<<<<

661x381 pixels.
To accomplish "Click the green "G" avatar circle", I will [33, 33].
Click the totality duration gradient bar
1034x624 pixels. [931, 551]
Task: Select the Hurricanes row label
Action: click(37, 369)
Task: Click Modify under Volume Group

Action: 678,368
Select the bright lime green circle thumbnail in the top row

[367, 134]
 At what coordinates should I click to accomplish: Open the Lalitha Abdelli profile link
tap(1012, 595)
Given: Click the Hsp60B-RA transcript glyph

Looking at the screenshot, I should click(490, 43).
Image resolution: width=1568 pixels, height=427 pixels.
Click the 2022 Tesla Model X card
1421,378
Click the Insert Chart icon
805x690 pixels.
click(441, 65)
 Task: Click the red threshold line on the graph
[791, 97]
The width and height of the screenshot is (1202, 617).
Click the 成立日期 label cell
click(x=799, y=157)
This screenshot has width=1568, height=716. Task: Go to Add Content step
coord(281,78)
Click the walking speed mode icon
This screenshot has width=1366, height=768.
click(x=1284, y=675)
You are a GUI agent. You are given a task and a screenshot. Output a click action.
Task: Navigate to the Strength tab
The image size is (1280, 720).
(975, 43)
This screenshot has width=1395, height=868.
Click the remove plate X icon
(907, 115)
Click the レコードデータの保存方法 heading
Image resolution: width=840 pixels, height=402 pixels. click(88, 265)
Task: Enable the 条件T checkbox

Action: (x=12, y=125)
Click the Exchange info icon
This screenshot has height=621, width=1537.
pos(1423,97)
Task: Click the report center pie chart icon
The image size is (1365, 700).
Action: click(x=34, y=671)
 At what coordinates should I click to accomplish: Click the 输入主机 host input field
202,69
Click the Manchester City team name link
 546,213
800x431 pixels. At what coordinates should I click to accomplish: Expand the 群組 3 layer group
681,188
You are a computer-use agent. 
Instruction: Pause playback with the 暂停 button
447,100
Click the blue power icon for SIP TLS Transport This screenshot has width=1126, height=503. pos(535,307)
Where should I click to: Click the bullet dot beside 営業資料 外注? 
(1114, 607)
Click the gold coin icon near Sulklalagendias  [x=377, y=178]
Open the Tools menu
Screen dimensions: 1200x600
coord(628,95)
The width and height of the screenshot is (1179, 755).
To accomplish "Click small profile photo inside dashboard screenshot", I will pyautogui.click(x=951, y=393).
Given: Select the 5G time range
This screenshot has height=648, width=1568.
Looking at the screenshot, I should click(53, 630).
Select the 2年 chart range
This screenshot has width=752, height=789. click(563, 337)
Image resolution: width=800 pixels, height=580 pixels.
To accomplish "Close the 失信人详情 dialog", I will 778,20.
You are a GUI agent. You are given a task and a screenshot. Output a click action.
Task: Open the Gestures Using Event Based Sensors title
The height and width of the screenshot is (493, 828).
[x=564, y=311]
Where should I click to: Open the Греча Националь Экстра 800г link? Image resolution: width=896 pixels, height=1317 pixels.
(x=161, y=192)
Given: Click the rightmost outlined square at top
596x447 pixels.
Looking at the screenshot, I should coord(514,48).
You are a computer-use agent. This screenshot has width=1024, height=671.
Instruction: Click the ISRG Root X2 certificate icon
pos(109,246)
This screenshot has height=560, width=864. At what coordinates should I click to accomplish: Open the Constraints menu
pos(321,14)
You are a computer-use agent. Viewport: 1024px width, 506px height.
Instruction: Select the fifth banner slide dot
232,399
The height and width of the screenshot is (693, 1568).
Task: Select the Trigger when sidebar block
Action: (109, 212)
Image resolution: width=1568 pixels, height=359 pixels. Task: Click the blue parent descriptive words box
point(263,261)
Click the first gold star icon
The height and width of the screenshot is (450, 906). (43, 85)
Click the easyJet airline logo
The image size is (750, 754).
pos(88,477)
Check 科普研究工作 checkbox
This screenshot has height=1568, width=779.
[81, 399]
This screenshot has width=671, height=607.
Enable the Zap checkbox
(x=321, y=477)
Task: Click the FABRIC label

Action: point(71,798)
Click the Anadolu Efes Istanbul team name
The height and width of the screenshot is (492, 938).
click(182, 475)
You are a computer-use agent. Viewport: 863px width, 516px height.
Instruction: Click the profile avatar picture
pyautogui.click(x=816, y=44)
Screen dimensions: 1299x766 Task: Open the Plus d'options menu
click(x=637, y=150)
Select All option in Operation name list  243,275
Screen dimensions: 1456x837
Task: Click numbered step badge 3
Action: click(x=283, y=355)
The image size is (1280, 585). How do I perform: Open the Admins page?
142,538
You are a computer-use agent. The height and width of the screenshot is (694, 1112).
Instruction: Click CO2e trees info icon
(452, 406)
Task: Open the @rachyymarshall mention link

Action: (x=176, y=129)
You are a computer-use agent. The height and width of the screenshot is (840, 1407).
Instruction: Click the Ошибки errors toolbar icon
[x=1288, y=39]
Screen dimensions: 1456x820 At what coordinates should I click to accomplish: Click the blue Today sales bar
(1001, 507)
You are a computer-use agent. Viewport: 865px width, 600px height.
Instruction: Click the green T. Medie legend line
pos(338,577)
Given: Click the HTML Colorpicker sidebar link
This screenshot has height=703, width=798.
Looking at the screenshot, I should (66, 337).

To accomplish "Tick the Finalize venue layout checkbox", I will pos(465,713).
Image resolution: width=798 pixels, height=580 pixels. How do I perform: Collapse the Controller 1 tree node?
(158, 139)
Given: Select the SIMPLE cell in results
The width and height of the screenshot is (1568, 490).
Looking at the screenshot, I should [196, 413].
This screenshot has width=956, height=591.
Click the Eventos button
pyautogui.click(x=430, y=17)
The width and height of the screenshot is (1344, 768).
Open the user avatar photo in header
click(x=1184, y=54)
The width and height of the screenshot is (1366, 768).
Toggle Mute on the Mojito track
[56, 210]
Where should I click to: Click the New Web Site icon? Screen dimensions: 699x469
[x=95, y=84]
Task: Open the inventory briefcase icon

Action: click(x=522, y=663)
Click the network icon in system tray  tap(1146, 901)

>>>>

(Exercise requirements):
In the listing above, find every line with the word "will" and copy it out.

(Task output):
To accomplish "Click the green "G" avatar circle", I will [33, 33].
To accomplish "Click small profile photo inside dashboard screenshot", I will pyautogui.click(x=951, y=393).
To accomplish "Close the 失信人详情 dialog", I will 778,20.
To accomplish "Tick the Finalize venue layout checkbox", I will pos(465,713).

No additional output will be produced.